- _PROVIDED DATA_
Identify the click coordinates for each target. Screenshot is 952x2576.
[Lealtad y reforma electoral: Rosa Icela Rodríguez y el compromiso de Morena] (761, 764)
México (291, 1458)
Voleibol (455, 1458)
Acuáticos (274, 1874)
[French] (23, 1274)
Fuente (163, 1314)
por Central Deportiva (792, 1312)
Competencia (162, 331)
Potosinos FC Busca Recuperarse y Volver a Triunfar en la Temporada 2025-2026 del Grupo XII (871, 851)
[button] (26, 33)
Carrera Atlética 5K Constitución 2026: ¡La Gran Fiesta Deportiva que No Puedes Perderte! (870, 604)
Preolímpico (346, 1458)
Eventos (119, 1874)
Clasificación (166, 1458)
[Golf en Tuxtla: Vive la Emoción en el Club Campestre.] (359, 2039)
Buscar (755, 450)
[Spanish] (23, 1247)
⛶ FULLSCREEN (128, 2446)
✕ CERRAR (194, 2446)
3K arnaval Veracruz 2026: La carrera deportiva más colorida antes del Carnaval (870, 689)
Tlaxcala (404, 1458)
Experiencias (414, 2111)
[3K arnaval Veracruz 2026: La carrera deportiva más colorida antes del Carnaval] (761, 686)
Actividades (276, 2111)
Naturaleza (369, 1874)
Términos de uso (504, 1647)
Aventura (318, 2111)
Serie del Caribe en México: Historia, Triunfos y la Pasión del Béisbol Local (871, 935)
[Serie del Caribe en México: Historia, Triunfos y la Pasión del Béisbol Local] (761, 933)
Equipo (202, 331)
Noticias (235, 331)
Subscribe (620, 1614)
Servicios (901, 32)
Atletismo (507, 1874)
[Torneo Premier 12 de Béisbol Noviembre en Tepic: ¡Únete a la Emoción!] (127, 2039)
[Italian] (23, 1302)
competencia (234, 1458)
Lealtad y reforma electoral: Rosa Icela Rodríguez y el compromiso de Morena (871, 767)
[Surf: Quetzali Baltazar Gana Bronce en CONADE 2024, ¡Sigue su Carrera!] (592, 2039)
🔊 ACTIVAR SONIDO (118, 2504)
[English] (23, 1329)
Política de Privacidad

- _WORK ITEM_
From the first line above through the line that contains "Atletismo (507, 1874)", quote each line exactly. Output nothing more.

- _RESULT OF THE TASK_
Identify the click coordinates for each target. Screenshot is 952x2576.
[Lealtad y reforma electoral: Rosa Icela Rodríguez y el compromiso de Morena] (761, 764)
México (291, 1458)
Voleibol (455, 1458)
Acuáticos (274, 1874)
[French] (23, 1274)
Fuente (163, 1314)
por Central Deportiva (792, 1312)
Competencia (162, 331)
Potosinos FC Busca Recuperarse y Volver a Triunfar en la Temporada 2025-2026 del Grupo XII (871, 851)
[button] (26, 33)
Carrera Atlética 5K Constitución 2026: ¡La Gran Fiesta Deportiva que No Puedes Perderte! (870, 604)
Preolímpico (346, 1458)
Eventos (119, 1874)
Clasificación (166, 1458)
[Golf en Tuxtla: Vive la Emoción en el Club Campestre.] (359, 2039)
Buscar (755, 450)
[Spanish] (23, 1247)
⛶ FULLSCREEN (128, 2446)
✕ CERRAR (194, 2446)
3K arnaval Veracruz 2026: La carrera deportiva más colorida antes del Carnaval (870, 689)
Tlaxcala (404, 1458)
Experiencias (414, 2111)
[3K arnaval Veracruz 2026: La carrera deportiva más colorida antes del Carnaval] (761, 686)
Actividades (276, 2111)
Naturaleza (369, 1874)
Términos de uso (504, 1647)
Aventura (318, 2111)
Serie del Caribe en México: Historia, Triunfos y la Pasión del Béisbol Local (871, 935)
[Serie del Caribe en México: Historia, Triunfos y la Pasión del Béisbol Local] (761, 933)
Equipo (202, 331)
Noticias (235, 331)
Subscribe (620, 1614)
Servicios (901, 32)
Atletismo (507, 1874)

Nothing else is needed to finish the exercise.